Explicit bound on $\sum_{N\mathfrak p \leq x}\chi(\mathfrak p)\ln(N\mathfrak p)$

I'm looking for an explicit bound for $f(x) = \sum_{N\mathfrak p \leq x}\chi(\mathfrak p)\ln(N\mathfrak p)$, where $\chi$ is a Hecke character for a number field $K$ of degree $n$, on the ideals $I_\mathfrak m$, trivial on $P_\mathfrak m^+$, the sum is over prime ideals $\mathfrak p$ of bounded norm. All I could find is $$\sum_{N\mathfrak p \leq x}\chi(\mathfrak p)\ln(N\mathfrak p) = O(nx^{1/2}\ln(x)\ln(xd_KN\mathfrak m)),$$ for non-principal characters, and $$\sum_{N\mathfrak p \leq x}\chi(\mathfrak p)\ln(N\mathfrak p) = x + O(nx^{1/2}\ln(x)\ln(xd_KN\mathfrak m)),$$ for the principal character, assuming GRH, from Henryk Iwaniec and Emmanuel Kowalski, Analytic number theory, p. 114. I would need to know more about the implied constant factor. Conditional bounds (GRH, ERH) are welcome.

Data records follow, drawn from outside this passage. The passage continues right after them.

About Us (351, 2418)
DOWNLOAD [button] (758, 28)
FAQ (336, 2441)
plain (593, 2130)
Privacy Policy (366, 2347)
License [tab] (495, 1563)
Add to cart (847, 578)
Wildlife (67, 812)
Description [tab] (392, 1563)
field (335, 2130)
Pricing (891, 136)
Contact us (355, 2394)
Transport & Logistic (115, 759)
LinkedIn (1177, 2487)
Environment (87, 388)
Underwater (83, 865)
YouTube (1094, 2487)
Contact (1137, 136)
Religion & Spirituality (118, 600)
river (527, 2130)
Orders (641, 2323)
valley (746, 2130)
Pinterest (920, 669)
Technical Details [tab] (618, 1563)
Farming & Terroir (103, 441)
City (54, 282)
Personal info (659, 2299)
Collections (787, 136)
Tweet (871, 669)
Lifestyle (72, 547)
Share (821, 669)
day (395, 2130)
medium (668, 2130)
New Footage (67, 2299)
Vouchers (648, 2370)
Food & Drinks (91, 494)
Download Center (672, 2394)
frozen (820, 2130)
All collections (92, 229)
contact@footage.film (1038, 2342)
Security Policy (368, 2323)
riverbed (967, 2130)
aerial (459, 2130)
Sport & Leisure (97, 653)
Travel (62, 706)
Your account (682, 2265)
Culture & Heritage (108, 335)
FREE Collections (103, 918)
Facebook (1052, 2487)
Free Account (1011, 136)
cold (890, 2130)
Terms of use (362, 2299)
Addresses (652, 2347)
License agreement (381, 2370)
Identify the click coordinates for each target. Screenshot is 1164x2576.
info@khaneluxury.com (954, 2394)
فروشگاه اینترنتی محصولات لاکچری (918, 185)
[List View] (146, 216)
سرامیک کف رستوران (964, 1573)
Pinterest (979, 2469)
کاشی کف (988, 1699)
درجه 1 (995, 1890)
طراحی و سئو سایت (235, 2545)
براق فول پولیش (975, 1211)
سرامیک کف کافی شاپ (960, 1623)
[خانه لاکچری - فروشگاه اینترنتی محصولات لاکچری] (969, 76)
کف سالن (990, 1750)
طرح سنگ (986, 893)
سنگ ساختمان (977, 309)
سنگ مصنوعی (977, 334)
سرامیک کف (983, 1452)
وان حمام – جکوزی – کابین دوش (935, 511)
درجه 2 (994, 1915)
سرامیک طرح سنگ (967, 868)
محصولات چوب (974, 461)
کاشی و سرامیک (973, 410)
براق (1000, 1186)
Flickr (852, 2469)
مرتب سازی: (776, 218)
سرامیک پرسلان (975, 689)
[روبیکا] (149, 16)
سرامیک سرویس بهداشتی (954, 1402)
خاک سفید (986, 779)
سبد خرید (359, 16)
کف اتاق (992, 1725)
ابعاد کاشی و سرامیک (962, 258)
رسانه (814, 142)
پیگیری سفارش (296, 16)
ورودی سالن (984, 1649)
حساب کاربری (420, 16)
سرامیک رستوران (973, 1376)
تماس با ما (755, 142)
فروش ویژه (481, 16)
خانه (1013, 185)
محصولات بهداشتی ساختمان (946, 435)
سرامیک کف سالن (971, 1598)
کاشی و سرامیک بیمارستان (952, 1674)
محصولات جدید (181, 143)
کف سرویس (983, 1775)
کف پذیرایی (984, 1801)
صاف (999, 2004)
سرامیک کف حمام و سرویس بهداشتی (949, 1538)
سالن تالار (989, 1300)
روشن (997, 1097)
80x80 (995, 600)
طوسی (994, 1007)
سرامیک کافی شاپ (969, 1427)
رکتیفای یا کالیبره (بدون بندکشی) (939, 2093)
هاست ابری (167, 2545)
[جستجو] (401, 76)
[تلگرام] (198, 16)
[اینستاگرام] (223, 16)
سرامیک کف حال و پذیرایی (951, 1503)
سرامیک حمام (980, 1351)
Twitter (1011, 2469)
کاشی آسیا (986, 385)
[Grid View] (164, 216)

I actually plan to use such a result to derive a bound on $\sum_{N\mathfrak p \leq x}\chi(\mathfrak p)$, so any explicit bound on the later sum is also welcome.

• Can you explain a bit more what you require? For example there clearly are effective bounds for the sum $\sum_{N\mathfrak{p} \leq x} \chi(\mathfrak{p})$, such as $x/(\log x)$, however I'm guessing that you want something stronger. How strong a bound do you require? Is there some bound you know that holds in the case where $K=\mathbb{Q}$, and you want to know whether it holds in the general case? The bound you have given looks like it is effective, as in your notation there is no implied constant and all the dependencies on the number field and character are there. What else do you require? – Daniel Loughran Apr 16 '14 at 7:30
• What doesn't satisfy me with the bound I give is that a constant factor hides in the big O notation, and I don't know anything about it. We can derive from this a bound $\sum_{N\mathfrak p \leq x}\chi(\mathfrak p) = O(n x^{1/2}\ln(xd_KN\mathfrak m))$, but still this big O hides some factor. I would like an actual bound that can be computed. Your bound $x/\ln(x)$ is pretty tight for the trivial character but not so great otherwise (by this I mean the bound I've presented is in $x^{1/2}$, not in $x$). – Calodeon Apr 16 '14 at 7:55
• I think I see, so you want some explicit upper bound which says $\sum_{N\mathfrak{p} \leq x} \chi(\mathfrak{p}) \leq \textrm{something}$ for all sufficiently large $x$? Can you explain what $n$ is in your big $O$? Also I ask again, do you know a bound of the shape you want in the case where $K = \mathbb{Q}$? – Daniel Loughran Apr 16 '14 at 9:28
• Yes I need something like $\sum_{N\mathfrak p \leq x} \chi(\mathfrak p) \leq f(x)$, ideally for all $x > 0$, but I can live with it if interesting bounds happen only asymptotically. Here $n = [K:\mathbb Q]$. I don't know more about $K = \mathbb Q$ than the general case. But the shape I would expect is simply the one I gave in the big O, but with an explicit constant. – Calodeon Apr 16 '14 at 17:20
• Well, I do know something for $K = \mathbb Q$ when $\chi$ is the trivial character, $\mathrm{li}(x) - x^{1/2}/\ln(x) < \sum_{N\mathfrak p \leq x}\chi(\mathfrak p) = \pi(x) < \mathrm{li}(x) + x^{1/2}/\ln(x)$. It is a great bound in the sense that is has a precision $\tilde{O}(x^{1/2})$ and is completely explicit, but this is a very particular case... – Calodeon Apr 16 '14 at 17:34

By the way, your use of the terminology `effective' is mistaken. The bounds you stated are effective --- "effective" means that one could work out the constant, not that anyone has actually done it. An example of an ineffective bound is the famous bound $h(-d) \gg d^{1/2 - \epsilon}$, where the implied constant depends on properties of a hypothetical Siegel zero -- so that this bound can't be used by itself to prove, e.g. that $h(-d) > 1$ for $d > 163$.